Selon le mensuel anglais The Art Newspaper, la Biennale d’art contemporain de Venise qui ouvrira ses portes à la mi-mai semble avoir stressé les Irlandais et les Britanniques. Les organisateurs des pavillons de ces pays ont en effet envoyé les éléments de leur exposition le plus tôt possible en cas de Brexit dur et rapide. Mary Cremin, en charge du pavillon d’Irlande durant l’événement explique cette décision: « Nous ne savons pas à quelle sauce nous serons mangés, si ce sera un Brexit soft ou hard, ou si finalement tout va être repoussé. Aussi, dès mai 2018, nous avons mis la question du transport sur la table, car on ne peut pas prendre le risque que les œuvres soient arrêtées en douane ». En effet, une partie des oeuvres exposées par les Irlandais viennent de Derry en Irlande du Nord. Eva Rothschild, artiste irlandaise, représentante de son pays durant l’événement mais installée à Londres a dû s’imposer un nouveau rythme de travail pour achever ses oeuvres et les faire partir pour l’Italie le 20 mars (la date initiale du Brexit étant le 29 mars). Les oeuvres de l’artiste auront donc rejoint la cité des Doges 50 jours avant le début de l’exposition, 11 jours avant de pouvoir débuter l'installation, des délais extrêmes.

La situation se tend du côté du marché. Le galeriste Thaddaeus Ropac installé partiellement en Angleterre depuis deux ans confie que “Les transporteurs sont surbookés et les collectionneurs qui n’ont pas pris les devants pour sortir leurs œuvres de Grande-Bretagne sont en panique “. Il est impossible d’évaluer le montant total de ces transports en urgence et du manque à gagner pour les finances publiques des pays de l’UE si ces transports avaient eu lieu après le Brexit. Ropac a pris les devant. Il a bloqué dès le mois de janvier un camion pour faire partir de Londres ses pièces les plus coûteuses, celles dont les taxes seraient les plus importantes.
Un de ses collèges, Michele Casamonti de la galerie Tornabuoni, ne souhaitant vraisemblablement pas payer d’éventuelles taxes a décidé d’écourter de plusieurs semaines une exposition pour faire passer des oeuvres de Lucio Fontana et Alberto Burri en Italie. Michele Casamonti ne cache pas ses motivations, “Le risque de devoir payer des taxes à l’importation est trop grand” confie-t-il. Estimées à 70 millions d’euros, ses oeuvres lui auraient couté 7 millions d’euros après un Hard Brexit auprès de l’Etat italien. Ces manoeuvres sont aussi celles de Kate MacGarry, également galeriste à Londres. Cette dernière a fait transiter en janvier des oeuvres pour une exposition … en octobre 2019 !

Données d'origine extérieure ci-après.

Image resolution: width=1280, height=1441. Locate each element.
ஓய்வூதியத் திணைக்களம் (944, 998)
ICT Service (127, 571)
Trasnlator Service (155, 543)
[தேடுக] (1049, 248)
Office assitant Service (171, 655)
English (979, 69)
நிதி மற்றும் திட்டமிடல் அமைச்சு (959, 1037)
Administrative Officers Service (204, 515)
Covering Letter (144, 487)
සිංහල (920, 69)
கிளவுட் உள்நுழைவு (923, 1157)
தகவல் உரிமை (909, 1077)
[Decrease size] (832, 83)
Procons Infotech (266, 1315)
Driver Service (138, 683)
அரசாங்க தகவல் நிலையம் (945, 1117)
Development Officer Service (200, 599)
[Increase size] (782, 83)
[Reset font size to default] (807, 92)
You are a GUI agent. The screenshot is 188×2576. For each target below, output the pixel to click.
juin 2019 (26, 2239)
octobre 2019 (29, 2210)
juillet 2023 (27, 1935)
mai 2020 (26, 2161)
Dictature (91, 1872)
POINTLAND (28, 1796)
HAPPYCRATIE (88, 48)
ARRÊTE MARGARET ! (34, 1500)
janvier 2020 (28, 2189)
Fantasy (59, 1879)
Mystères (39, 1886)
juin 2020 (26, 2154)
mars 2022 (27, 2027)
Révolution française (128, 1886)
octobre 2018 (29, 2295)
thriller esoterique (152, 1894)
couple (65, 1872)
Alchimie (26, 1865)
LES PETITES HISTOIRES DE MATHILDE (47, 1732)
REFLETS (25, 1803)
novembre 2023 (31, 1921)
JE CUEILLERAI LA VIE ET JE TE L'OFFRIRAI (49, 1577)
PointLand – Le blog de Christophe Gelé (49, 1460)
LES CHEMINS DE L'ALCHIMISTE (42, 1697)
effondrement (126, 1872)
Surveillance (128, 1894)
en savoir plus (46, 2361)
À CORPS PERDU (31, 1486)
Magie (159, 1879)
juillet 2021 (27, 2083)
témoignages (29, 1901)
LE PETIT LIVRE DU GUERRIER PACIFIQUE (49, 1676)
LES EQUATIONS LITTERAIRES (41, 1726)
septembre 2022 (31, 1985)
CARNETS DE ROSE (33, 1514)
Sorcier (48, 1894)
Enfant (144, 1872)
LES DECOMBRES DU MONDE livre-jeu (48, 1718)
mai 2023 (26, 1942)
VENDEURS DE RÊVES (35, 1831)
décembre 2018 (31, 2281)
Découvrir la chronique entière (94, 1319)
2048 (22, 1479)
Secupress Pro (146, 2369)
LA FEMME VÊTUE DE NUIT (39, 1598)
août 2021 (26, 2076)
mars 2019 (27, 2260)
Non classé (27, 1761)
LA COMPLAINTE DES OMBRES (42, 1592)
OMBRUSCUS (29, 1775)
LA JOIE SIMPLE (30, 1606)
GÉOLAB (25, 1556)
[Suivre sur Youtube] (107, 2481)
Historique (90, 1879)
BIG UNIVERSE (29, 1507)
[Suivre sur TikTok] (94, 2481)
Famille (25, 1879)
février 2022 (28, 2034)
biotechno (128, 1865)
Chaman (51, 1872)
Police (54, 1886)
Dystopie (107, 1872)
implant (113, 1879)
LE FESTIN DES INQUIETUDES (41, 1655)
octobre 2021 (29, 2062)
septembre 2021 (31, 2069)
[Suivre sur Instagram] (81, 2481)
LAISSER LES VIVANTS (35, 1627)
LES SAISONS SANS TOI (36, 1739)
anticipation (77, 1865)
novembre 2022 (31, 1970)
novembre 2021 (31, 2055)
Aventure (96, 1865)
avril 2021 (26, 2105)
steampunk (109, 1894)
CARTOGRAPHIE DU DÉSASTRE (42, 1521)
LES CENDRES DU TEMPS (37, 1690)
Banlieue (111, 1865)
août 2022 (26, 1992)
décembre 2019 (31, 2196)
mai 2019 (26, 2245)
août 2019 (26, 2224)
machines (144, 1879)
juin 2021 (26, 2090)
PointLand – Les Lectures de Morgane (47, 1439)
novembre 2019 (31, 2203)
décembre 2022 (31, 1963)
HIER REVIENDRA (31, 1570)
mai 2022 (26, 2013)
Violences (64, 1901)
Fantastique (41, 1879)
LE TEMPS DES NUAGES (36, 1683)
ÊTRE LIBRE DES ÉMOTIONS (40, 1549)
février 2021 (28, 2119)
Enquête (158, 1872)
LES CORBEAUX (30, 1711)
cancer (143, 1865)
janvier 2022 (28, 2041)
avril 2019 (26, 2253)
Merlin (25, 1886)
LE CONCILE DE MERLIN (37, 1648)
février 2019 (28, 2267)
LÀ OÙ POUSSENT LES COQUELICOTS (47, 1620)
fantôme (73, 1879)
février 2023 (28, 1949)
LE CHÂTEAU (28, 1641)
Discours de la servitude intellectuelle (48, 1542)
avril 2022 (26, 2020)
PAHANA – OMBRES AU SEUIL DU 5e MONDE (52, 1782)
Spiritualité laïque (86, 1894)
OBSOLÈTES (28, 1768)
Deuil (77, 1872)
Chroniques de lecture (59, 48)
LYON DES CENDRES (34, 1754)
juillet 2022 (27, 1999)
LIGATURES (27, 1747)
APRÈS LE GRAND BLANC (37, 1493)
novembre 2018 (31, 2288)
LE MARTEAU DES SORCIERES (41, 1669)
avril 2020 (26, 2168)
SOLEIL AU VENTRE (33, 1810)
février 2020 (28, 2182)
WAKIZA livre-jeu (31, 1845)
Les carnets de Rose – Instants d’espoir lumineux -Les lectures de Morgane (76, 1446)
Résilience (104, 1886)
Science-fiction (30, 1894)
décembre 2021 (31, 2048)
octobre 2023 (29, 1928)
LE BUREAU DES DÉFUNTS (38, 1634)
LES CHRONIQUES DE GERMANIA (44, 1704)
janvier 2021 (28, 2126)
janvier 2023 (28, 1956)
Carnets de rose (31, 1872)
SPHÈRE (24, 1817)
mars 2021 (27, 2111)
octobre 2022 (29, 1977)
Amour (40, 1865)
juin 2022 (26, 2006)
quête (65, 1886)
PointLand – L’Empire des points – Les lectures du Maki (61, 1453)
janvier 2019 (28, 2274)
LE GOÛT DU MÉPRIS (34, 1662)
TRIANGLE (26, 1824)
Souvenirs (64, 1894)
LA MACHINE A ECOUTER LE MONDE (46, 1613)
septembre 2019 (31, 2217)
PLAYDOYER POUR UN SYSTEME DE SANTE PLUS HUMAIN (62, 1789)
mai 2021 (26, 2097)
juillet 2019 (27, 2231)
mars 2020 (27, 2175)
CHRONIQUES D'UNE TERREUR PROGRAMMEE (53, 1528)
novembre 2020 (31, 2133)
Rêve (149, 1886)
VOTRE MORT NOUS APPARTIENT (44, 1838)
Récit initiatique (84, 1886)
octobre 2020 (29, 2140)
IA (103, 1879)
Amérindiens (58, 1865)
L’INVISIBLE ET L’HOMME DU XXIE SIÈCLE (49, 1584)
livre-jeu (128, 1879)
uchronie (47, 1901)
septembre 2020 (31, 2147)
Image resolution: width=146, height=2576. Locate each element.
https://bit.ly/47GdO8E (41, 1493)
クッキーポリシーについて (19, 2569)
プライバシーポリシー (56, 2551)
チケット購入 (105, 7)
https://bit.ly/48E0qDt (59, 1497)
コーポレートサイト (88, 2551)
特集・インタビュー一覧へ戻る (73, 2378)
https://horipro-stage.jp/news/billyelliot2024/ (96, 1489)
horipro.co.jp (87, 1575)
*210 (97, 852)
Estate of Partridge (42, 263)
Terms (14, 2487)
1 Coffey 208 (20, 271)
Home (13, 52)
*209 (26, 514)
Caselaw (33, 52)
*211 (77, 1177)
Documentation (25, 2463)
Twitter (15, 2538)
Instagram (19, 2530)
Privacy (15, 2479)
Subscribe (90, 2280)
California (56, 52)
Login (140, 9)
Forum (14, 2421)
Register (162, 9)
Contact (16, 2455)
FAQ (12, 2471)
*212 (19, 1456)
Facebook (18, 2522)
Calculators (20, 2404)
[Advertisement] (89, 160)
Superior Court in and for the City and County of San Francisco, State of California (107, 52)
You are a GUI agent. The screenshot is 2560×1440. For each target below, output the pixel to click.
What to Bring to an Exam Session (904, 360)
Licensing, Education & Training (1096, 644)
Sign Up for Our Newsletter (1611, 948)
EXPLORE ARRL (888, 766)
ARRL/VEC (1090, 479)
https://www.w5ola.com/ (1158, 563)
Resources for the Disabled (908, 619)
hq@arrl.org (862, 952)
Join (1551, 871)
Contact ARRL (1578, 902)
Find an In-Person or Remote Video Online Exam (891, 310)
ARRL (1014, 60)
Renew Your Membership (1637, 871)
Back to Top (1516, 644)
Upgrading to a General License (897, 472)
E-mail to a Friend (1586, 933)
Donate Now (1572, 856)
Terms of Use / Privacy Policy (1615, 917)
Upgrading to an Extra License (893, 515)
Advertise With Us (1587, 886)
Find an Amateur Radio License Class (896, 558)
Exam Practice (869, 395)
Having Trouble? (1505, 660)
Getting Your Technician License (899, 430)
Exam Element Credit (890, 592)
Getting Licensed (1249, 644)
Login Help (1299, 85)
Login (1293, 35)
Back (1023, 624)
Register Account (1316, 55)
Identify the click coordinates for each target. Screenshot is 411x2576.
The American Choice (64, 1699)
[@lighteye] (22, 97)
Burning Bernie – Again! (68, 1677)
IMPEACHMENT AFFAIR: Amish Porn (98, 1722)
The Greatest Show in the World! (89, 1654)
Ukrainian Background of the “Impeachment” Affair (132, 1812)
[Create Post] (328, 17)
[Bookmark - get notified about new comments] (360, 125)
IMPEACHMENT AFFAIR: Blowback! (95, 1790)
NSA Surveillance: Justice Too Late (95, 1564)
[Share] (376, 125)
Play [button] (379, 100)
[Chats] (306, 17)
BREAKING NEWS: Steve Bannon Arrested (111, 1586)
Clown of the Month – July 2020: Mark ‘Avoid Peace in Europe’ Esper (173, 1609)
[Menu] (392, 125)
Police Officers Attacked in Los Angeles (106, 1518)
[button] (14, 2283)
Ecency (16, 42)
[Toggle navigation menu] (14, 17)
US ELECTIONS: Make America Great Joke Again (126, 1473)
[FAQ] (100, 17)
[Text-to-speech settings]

Les musées aussi s’affolent. Ainsi le tabloïd Evening Standart a révélé en octobre 2018 que le musée Victoria and Albert Museum de Londres redoute des frais d’importations de 25 millions de livres par an. Pour faire face à cette éventualité, le musée qui expose près de 90% d’oeuvres étrangères, va devoir s’adapter et retrouver le goût des productions locales.